**WRITTEN EXERCISE 1**
In the debate passage, what finding of Waddell and Burton does Lord Freud cite?

**TEXT PASSAGE**
-------

Lord Freud: My Lords, on these Benches we are sympathetic to lone parents who have the added burden of a child with a disability. I am grateful to the noble Baroness, Lady Thomas, for tabling this amendment. However, to exempt all lone parents from progression-to-work and work requirements based on a child’s receipt of DLA harks back to an era when legislators thought that they needed to protect people from the need to work. I remind noble Lords of the key finding of Waddell and Burton that work is generally good for health and well-being. The amendment refers to children up to 16 receiving DLA. Many such teenagers will be out of the house for much of the day, so the effect is to delay for far too long the time when their lone parent is introduced to economic activity. The route out of this quagmire is personalisation of the system, not blanket exemptions and blanket requirements.

Baroness Meacher: I support the amendment. Along with other noble Lords, I pay tribute to the extraordinary amount of work that the Minister and the Bill team have undertaken to improve the Bill from what I regarded as an unacceptable document to the point where now I feel that it is nearly acceptable. There are some bits in it that we are still deeply unhappy with, and we are still looking for government amendments, but I pay tribute to the Minister.

-------

**DATA FOR PROCESSING**
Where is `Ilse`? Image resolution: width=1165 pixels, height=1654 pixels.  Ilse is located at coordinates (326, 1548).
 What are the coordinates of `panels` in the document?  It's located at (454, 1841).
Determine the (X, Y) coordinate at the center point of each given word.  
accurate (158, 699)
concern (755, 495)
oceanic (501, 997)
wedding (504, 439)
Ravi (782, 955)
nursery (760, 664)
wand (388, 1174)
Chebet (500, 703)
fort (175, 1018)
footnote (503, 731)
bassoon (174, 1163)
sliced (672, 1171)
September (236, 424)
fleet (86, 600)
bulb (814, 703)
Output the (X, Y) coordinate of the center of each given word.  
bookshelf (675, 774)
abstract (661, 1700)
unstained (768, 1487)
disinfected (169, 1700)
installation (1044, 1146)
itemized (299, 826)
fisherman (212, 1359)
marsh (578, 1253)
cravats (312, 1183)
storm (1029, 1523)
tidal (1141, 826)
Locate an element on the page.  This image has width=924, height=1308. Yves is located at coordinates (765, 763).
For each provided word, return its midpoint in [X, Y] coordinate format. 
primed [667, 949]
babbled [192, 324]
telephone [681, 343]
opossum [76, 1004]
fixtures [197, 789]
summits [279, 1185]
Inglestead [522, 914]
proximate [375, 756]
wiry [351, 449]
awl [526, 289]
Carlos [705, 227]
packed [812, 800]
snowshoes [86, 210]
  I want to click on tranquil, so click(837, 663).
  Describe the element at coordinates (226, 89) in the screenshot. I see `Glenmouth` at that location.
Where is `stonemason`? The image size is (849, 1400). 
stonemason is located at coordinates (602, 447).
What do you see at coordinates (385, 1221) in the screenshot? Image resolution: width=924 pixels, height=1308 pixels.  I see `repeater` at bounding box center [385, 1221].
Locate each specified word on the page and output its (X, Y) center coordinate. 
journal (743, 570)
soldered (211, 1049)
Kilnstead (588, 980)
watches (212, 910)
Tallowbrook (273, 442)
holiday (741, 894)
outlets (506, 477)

-------

**WRITTEN EXERCISE 2**
Print the lines of the records from the line with "summits [279, 1185]" to the last line of the records, both included.

**CORRECT OUTPUT 1**
Work is generally good for health and well-being.

**CORRECT OUTPUT 2**
summits [279, 1185]
Inglestead [522, 914]
proximate [375, 756]
wiry [351, 449]
awl [526, 289]
Carlos [705, 227]
packed [812, 800]
snowshoes [86, 210]
  I want to click on tranquil, so click(837, 663).
  Describe the element at coordinates (226, 89) in the screenshot. I see `Glenmouth` at that location.
Where is `stonemason`? The image size is (849, 1400). 
stonemason is located at coordinates (602, 447).
What do you see at coordinates (385, 1221) in the screenshot? Image resolution: width=924 pixels, height=1308 pixels.  I see `repeater` at bounding box center [385, 1221].
Locate each specified word on the page and output its (X, Y) center coordinate. 
journal (743, 570)
soldered (211, 1049)
Kilnstead (588, 980)
watches (212, 910)
Tallowbrook (273, 442)
holiday (741, 894)
outlets (506, 477)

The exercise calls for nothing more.